Le prince Ali essaya de sourire, sans y parvenir. L’heure n’était pas encore au sourire. Il lui indiqua la porte.
— Notre voiture nous attend.
* * *
Les drapeaux et les étendards sont déposés, depuis l’époque de la Révolution, au dépôt de l’intendance de New Cumberland, en Pennsylvanie. Un général de brigade et un archiviste avaient posé sur une table l’emblème qui avait été celui du 10e régiment de cavalerie des États-Unis. Le général se demandait si quelques-unes des déchirures n’avaient pas été ramassées pendant la campagne du colonel John Grierson contre les Apaches. Cet étendard allait revenir à son régiment, même s’il n’avait plus beaucoup d’utilité. On allait peut-être le sortir de sa housse une fois par an, mais on en referait un neuf sur le même modèle. Ce qui arrivait était plutôt rare. À cette époque de coupes budgétaires, on allait former une nouvelle unité. Le général ne trouvait rien à y redire ; le 10e avait un passé glorieux, mais il ne s’était jamais remis du film qu’avait réalisé Hollywood sur les régiments noirs. Car le 10e avait été l’une de ces unités noires -9e et 10e régiments de cavalerie, 24e et 25 e d’infanterie — qui avaient participé à la conquête de l’Ouest. L’étendard datait de 1866. Il représentait un bison, car les Indiens qui combattaient les cavaliers du 10e trouvaient que les cheveux de leurs adversaires ressemblaient à la fourrure du bison. Les soldats noirs avaient participé à la défaite de Geronimo, et ils avaient sauvé la peau de Teddy Roosevelt lors de la charge de la colline de San Juan. Le général le savait parfaitement. C’est à peu près à cette époque qu’ils avaient été reconnus officiellement et, si le président reprenait cet emblème pour des raisons politiques, après tout, pourquoi pas ? Le 10e avait une histoire honorable, politique ou pas.
— Comptez une semaine, dit le civil, je ferai le travail moi-même. Mon Dieu, je me demande ce que Grierson penserait en voyant les monstres qui tiennent lieu de bisons !
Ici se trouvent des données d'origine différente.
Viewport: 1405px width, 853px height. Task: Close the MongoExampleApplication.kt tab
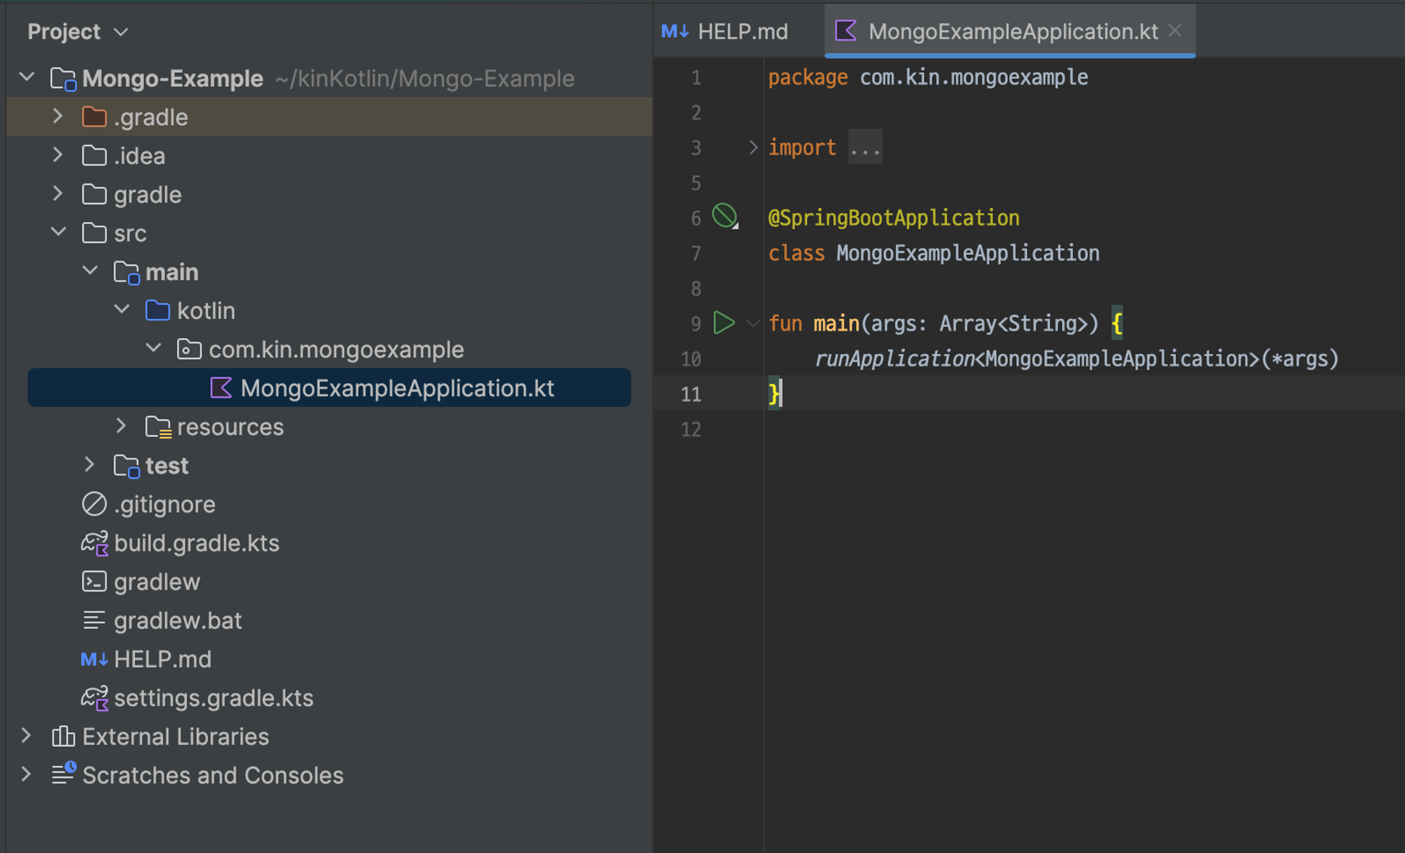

— C’est vrai, admit le général.
Il avait commandé le 11e régiment de cavalerie blindée plusieurs années avant. Celui-ci était toujours en Allemagne, et on pouvait se demander si ça allait durer encore longtemps. Mais l’historien n’avait pas tort. Avec ses 129 chars, ses 228 transports blindés, ses 24 canons automoteurs, ses 83 hélicoptères, ses 5000 hommes, un régiment blindé moderne était plus proche en fait d’une brigade mobile, dotée d’une puissance de feu formidable.
— Où sera-t-il basé ?
— Le régiment sera formé à Fort Stewart, mais après, je ne sais pas. Ils seront peut-être rattachés à la 18e division parachutiste.
— On va les peindre en beige, hein ?
— Probablement. Ce régiment s’y connaît en désert, vous savez.
Le général toucha l’étendard. Ouais, on sentait encore le sable, le sable du Texas, du Nouveau-Mexique, de l’Arizona. Il se demanda si les cavaliers qui avaient suivi cet étendard savaient qu’il allait renaître. Probable.